Earlier this month, Sen Markey (D,MI) introduced S 3732, the Artificial Intelligence Environmental Impacts Act of 2024. The bill would require the EPA to conduct a study on the environmental impacts of artificial intelligence. It would then require the National Institute of Standards and Technology (NIST) to convene a consortium “to identify the future measurements, methodologies, standards, and other appropriate needs, in order to measure and report the full range of environmental impacts of artificial intelligence”. No new funding is authorized by this legislation.
Moving Forward
Markey and one of his five cosponsors {Sen Welch (D,VT)} are members of the Senate Commerce, Science, and Technology Committee to which this bill was assigned for consideration. This means that there may be sufficient influence to see the bill considered in Committee. With no funding, and no regulatory requirements, I see nothing in this bill would engender any organized opposition. I suspect that the bill would receive some level of bipartisan support were it considered. As with most bills introduced in the Senate, this bill is not politically important enough to take up the Senate’s time for consideration under regular order. I doubt that it would be a candidate for consideration under the unanimous consent process as it would draw the ire of a small number of Republicans who are almost knee-jerk opposed to any environmental legislation.
Commentary
I noted in an earlier blog post on this bill:
“Section 2, Findings, of that draft lays out the type effects that Markley, et al, expect to find in the reports required in the bill. While those concerns seem to be legitimate and should be substantiated and quantified by the reports, it is clear from the bill’s language that the AI concerns are really more appropriately concerns about the operation of large server farms regardless of the focus of the individual facilities.”

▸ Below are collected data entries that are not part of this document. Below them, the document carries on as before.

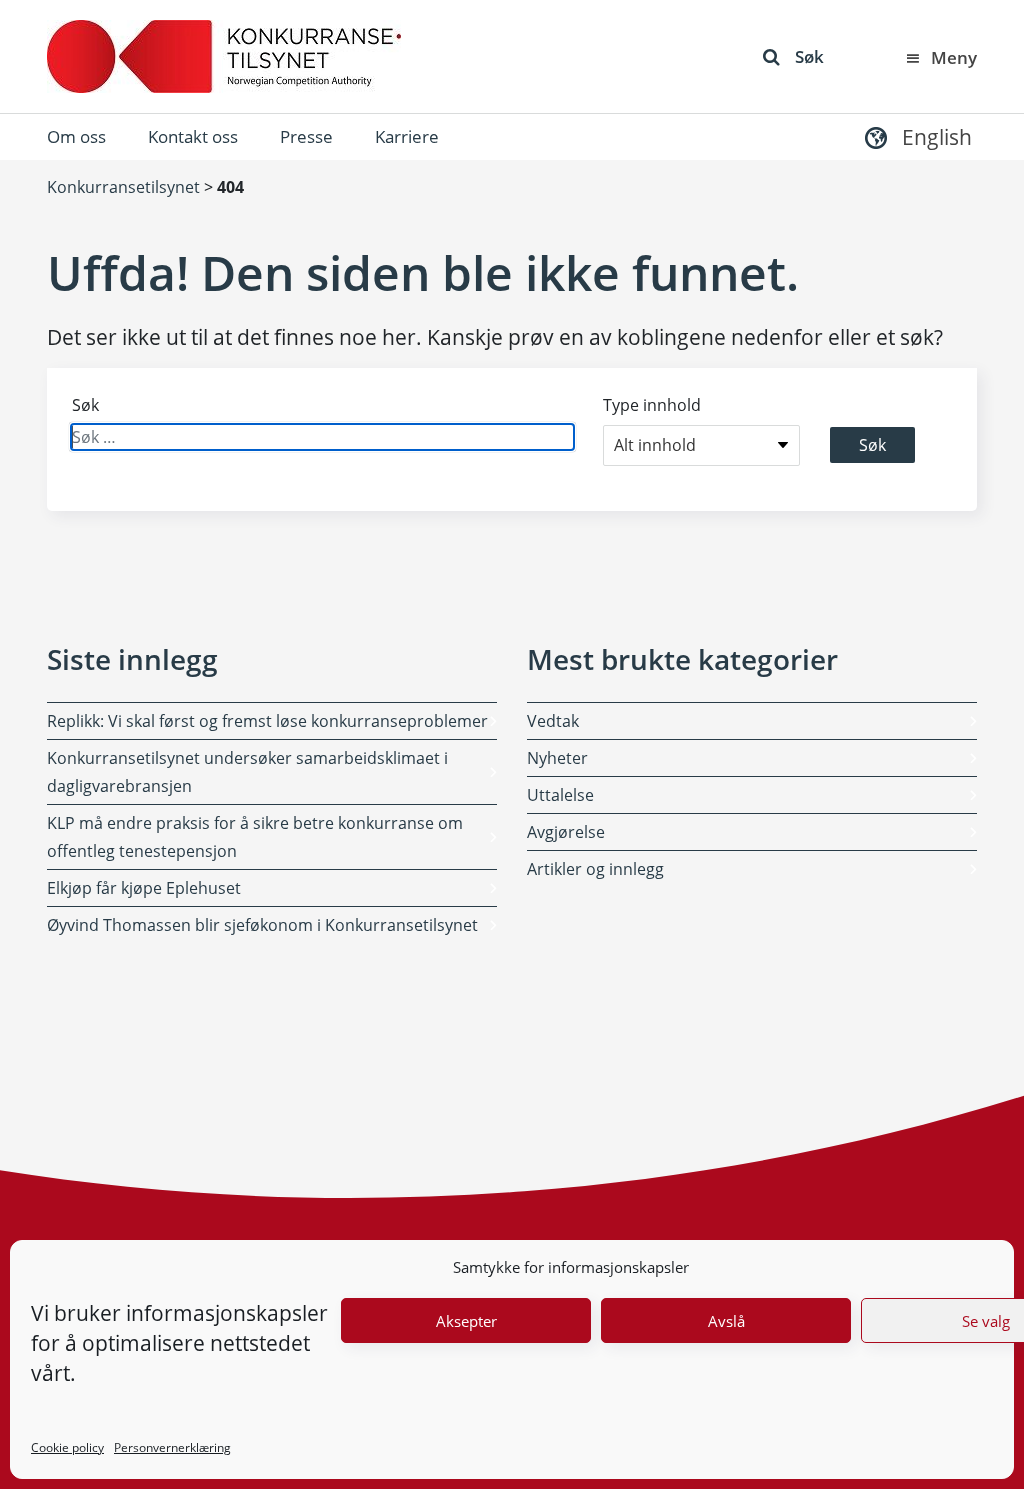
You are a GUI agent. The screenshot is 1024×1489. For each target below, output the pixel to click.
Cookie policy (67, 1447)
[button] (916, 136)
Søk (809, 56)
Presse (306, 136)
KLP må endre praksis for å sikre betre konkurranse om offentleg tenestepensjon (255, 837)
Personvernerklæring (172, 1447)
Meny (954, 57)
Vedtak (553, 721)
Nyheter (557, 758)
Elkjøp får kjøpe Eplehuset (144, 888)
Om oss (76, 136)
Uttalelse (560, 795)
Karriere (407, 136)
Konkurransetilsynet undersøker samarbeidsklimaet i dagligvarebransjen (247, 772)
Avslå (726, 1321)
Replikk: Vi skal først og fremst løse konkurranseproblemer (267, 721)
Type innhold (652, 405)
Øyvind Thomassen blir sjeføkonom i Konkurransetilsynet (262, 925)
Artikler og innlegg (595, 869)
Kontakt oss (193, 136)
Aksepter (466, 1321)
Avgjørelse (566, 832)
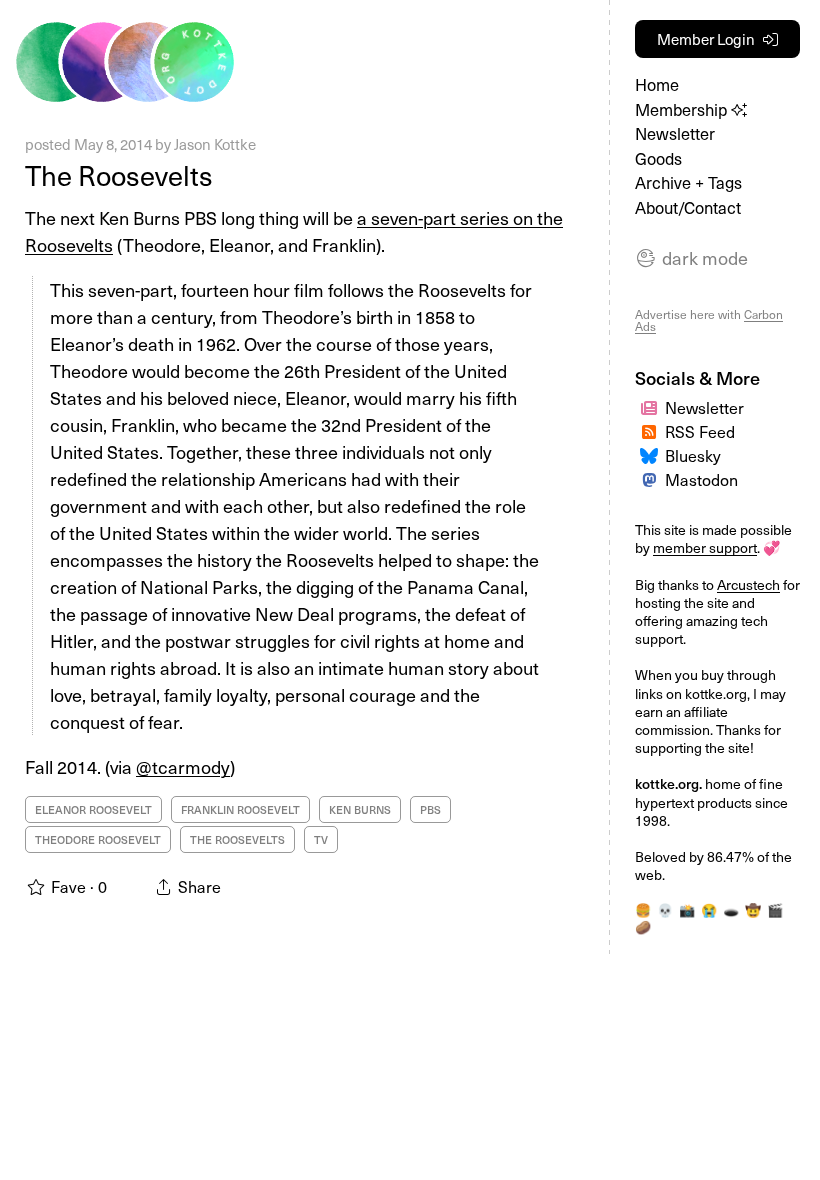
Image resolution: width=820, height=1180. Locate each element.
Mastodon (701, 479)
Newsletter (675, 133)
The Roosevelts (119, 174)
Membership (683, 109)
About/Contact (688, 207)
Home (657, 84)
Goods (658, 158)
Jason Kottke (215, 144)
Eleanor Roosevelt (93, 809)
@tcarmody (183, 766)
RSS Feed (700, 431)
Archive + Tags (688, 182)
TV (321, 839)
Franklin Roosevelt (240, 809)
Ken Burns (360, 809)
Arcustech (748, 584)
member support (705, 547)
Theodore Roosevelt (98, 839)
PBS (430, 809)
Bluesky (693, 455)
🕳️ (731, 909)
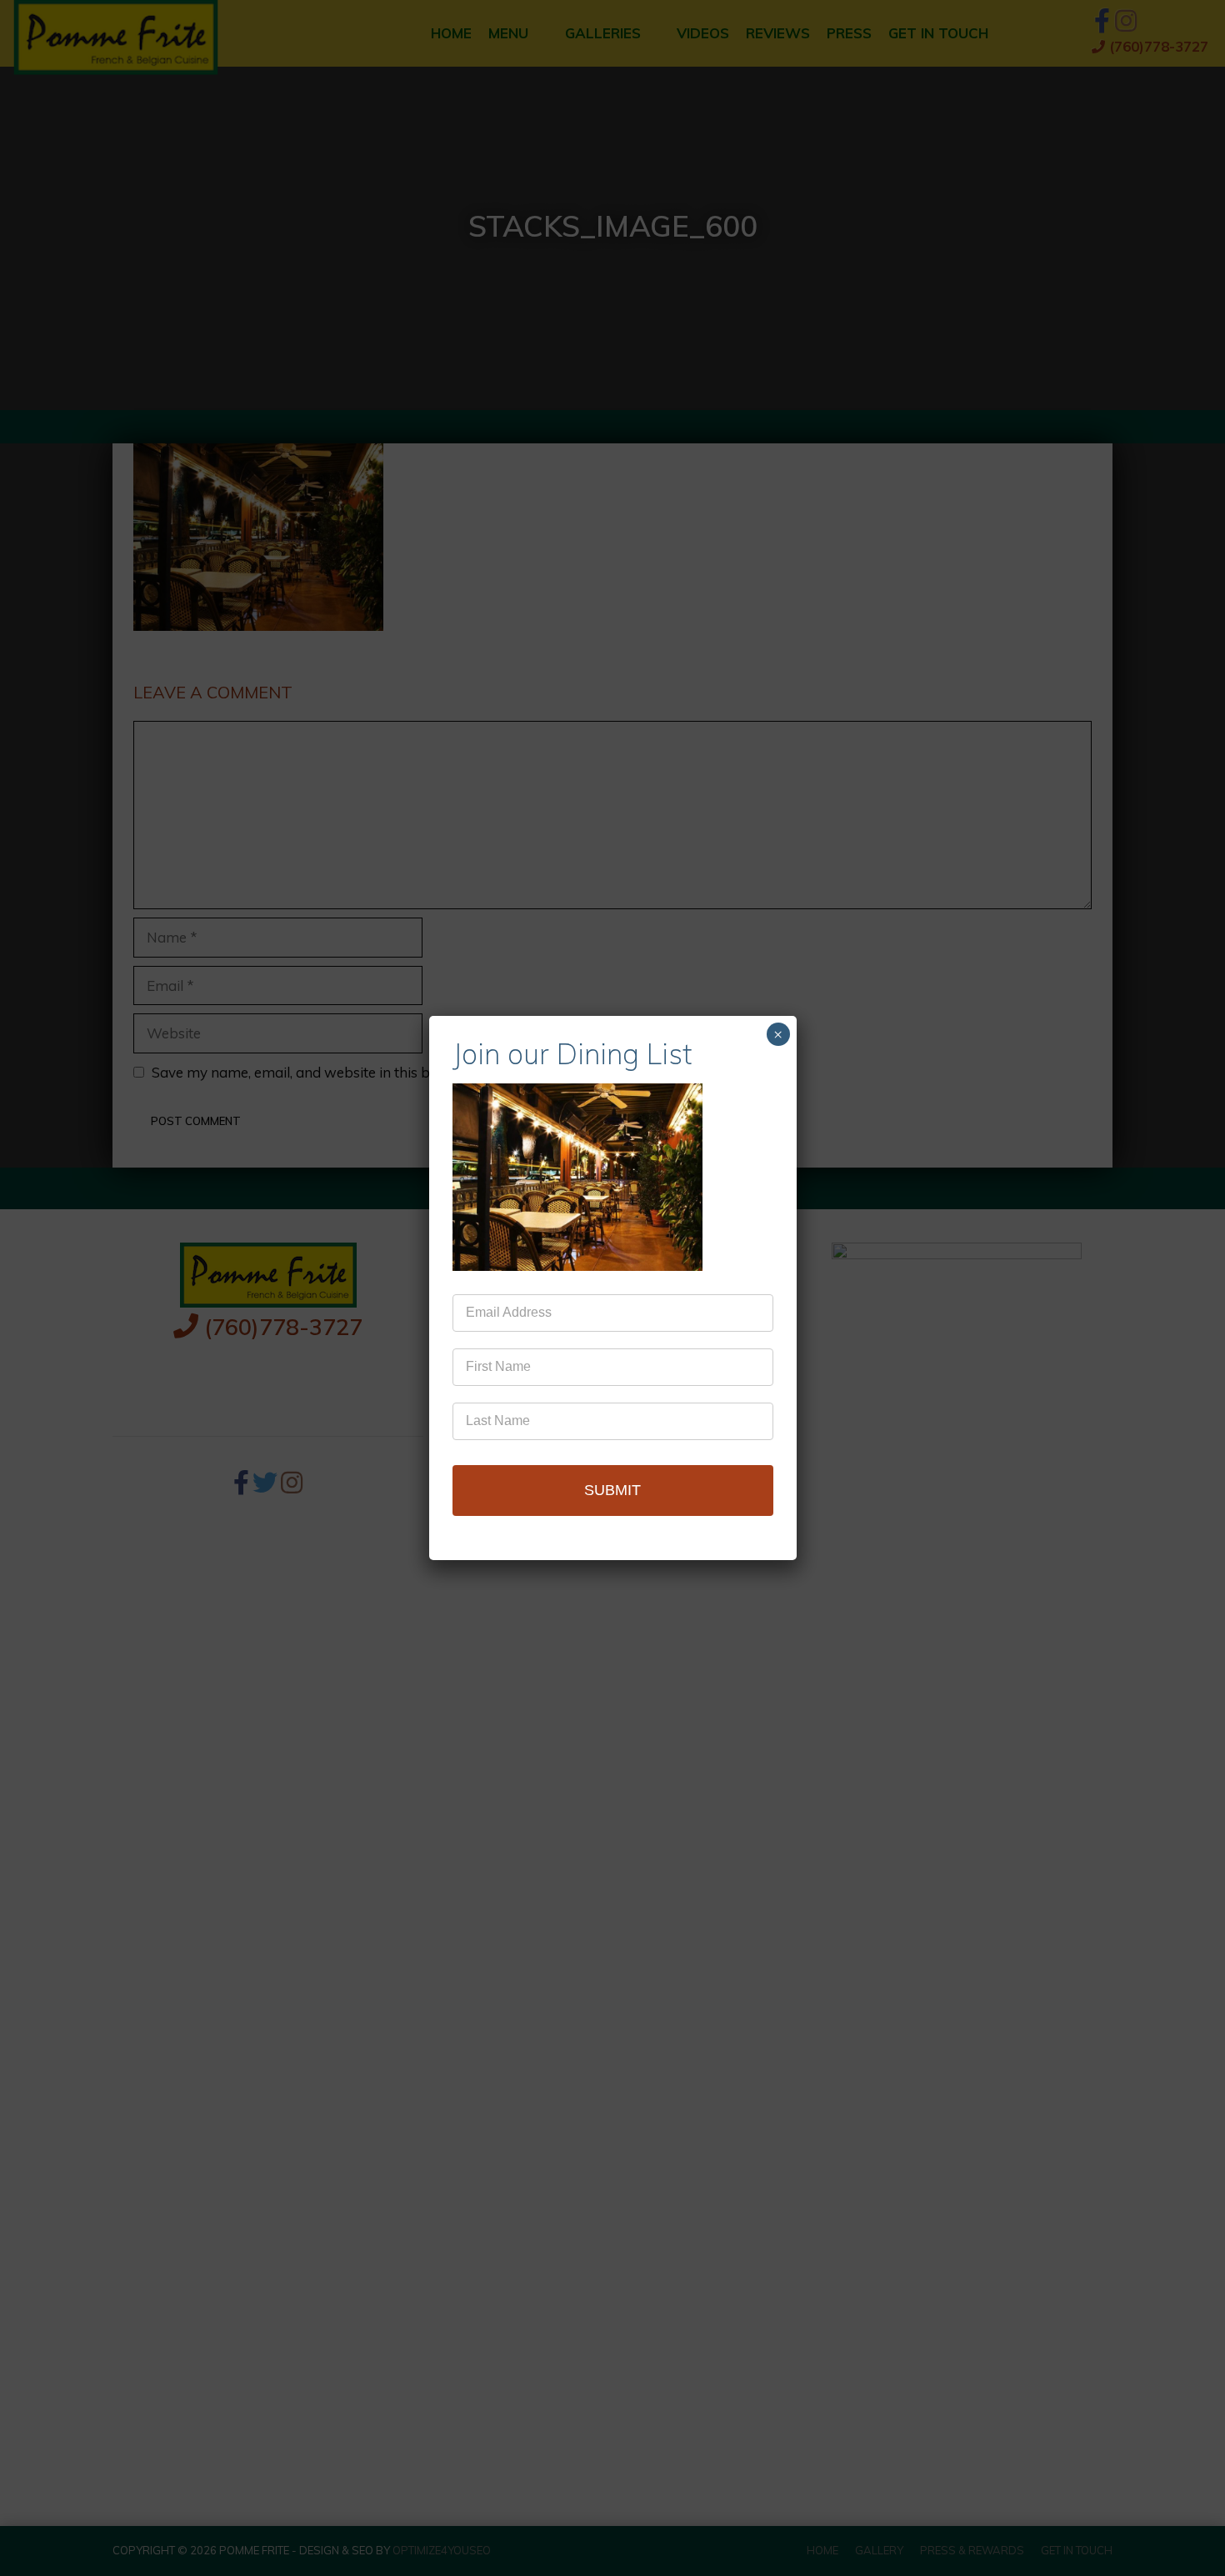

Singling out one type of server farm, one that is already
under the political microscope, is political grandstanding. If this is a
legitimate effort to look at environmental effects of large server farms, then
it should not matter if they are in the service of AI, crypto mining, or a
social media backbone, they have an environmental effect that may need to be
regulated. The study and measurement system development would go a long way to
determine if regulations is necessary.